MARION HILL

Book Review 76: Dance Dance Dance by Haruki Murakami

by | Jan 23, 2016 | 2016 Book Reviews, Haruki Murakami | 0 comments

I finally heard of Haruki Muramaki when his latest novel, Colorless Tsukuru Tazaki and His Years Pilgrimage, was released in the summer 2014.  It was on the Books of the Nightstand podcast where several independent bookstores across the country were having Murakami parties upon its release. I thought this kind of fanfare was only reserved for writers like Stephen King, Neil Gaiman, or J.K. Rowling.  I was intrigued to find out about Haruki Murakami and why he’s beloved by so many readers.

I decided to start off my 2016 Reading Year with a Murakami novel.  Dance Dance Dance is a lesser known in the author’s ouevre.  The novel revolves around an unnamed protagonist who is searching for a former girlfriend that has suddenly vanished from his life.  The search takes him from Tokyo to Sapporo, Japan, and even to Honolulu as well.  Murakami shows readers through the lens of a detective novel how the late 1980s contemporary Japanese culture was dealing with the effects of hypercapitialism.

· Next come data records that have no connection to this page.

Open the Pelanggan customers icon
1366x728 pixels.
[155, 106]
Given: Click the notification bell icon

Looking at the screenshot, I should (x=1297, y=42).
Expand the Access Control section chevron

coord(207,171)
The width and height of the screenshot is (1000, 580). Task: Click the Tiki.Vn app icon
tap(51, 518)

The unnamed protagonist begins to learn more about this former girlfriend through the connections of a thirteen year old girl with “psychic” abilities who has been abandoned by her artistic parents, a female employee from the hotel where he had last seen the woman, a troubled childhood friend who has become a famous actor and a mysterious person called the Sheep Man.  The intertwining relationships with the unnamed protagonist gave the novel a ethereal, surreal quality that did not totally convince me.  There was an aimlessness direction to the story that kept me offguard throughout the entire reading experience.

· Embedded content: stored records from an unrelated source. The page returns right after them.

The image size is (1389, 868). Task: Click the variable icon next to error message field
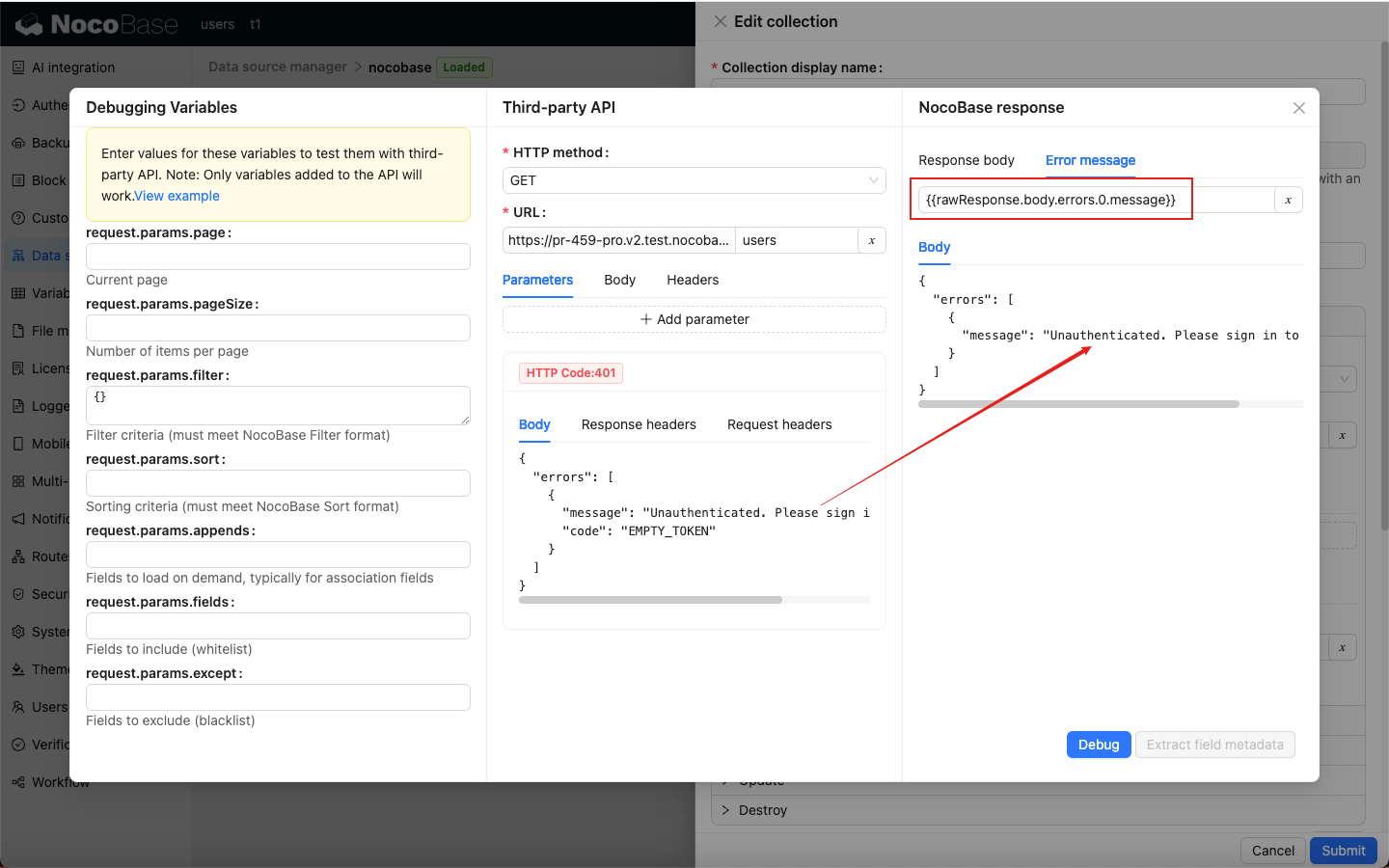click(x=1288, y=200)
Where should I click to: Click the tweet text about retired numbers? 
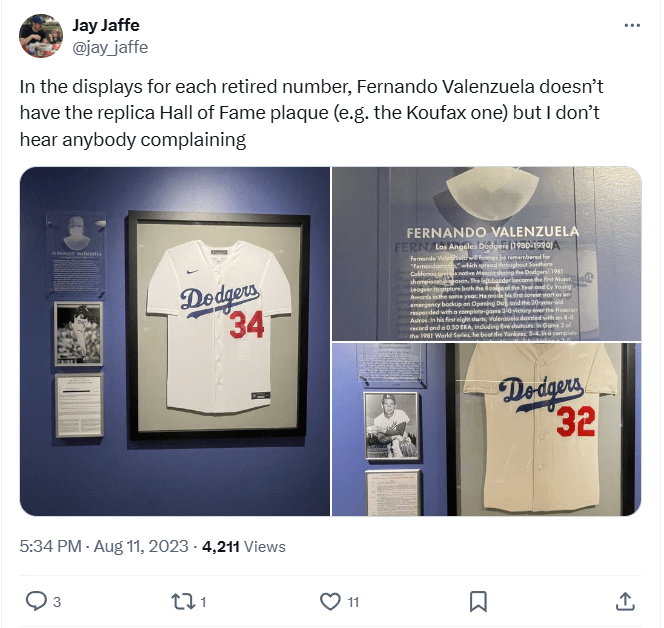coord(311,113)
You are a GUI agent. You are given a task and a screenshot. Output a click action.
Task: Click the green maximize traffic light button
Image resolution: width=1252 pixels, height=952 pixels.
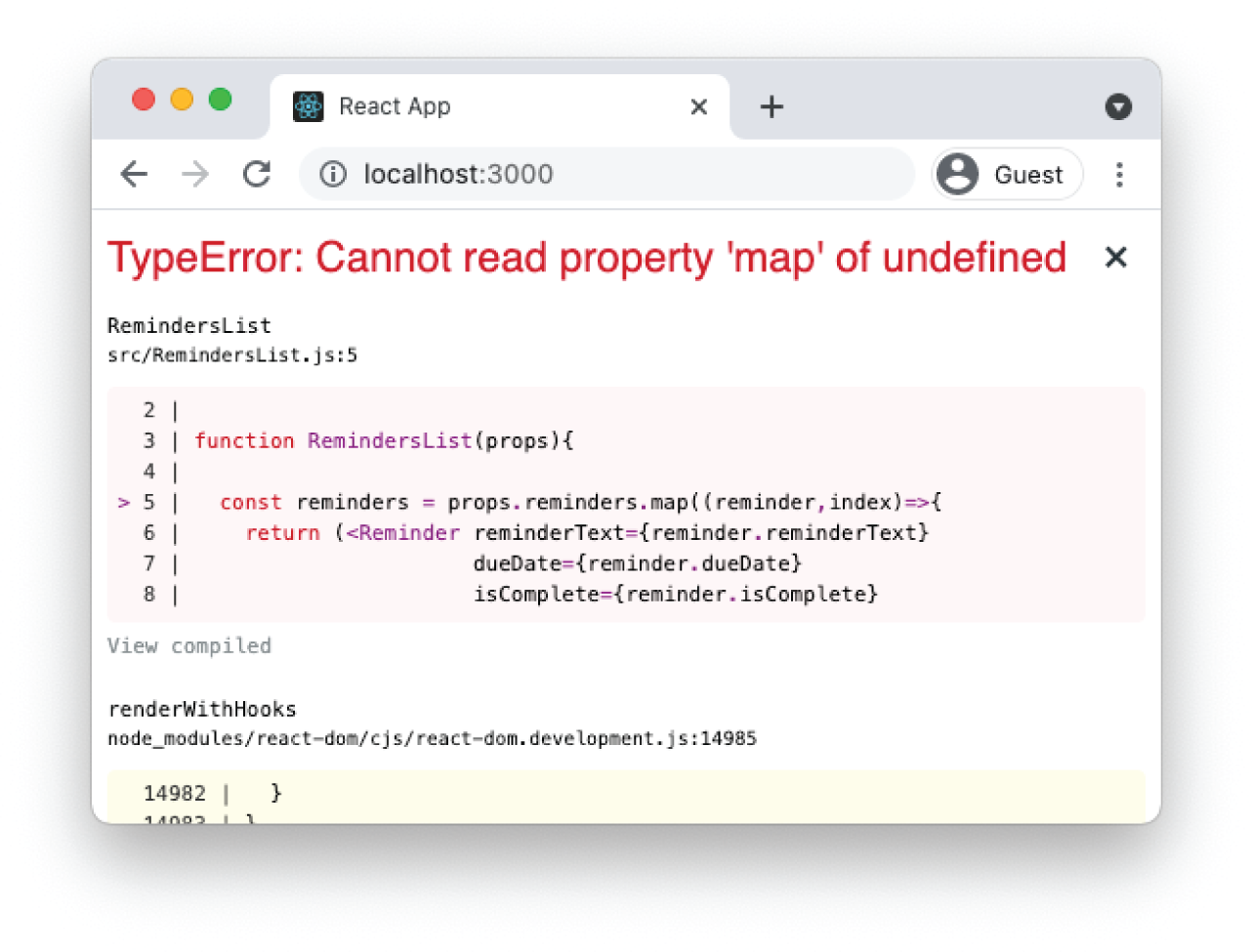tap(221, 99)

I connected with the teenage girl and her relationship with the unnamed protagonist and could have seen an entire novel written around those two characters.  The rest of characters (especially Sheep Man) seemed airy and distant.  I could not feel their presence in the novel.  Dance Dance Dance was not a bad novel by any means.  I loved Murakami’s pop culture references (especially his love of jazz) and his direct, abrupt prose.  But I will admit that the entire story did not fully grab my attention.  I would not recommend Dance Dance Dance for 1st time readers of Murakami, but suggest you try one of his more well known novels like Hard-Boiled Wonderland and the End of the World, The Wind-Up Bird Chronicle, or the aforementioned Colorless Tsukuru Tazaki and His Years Pilgrimage instead.  Dance Dance Dance would be for Murakami readers who want to complete their collection.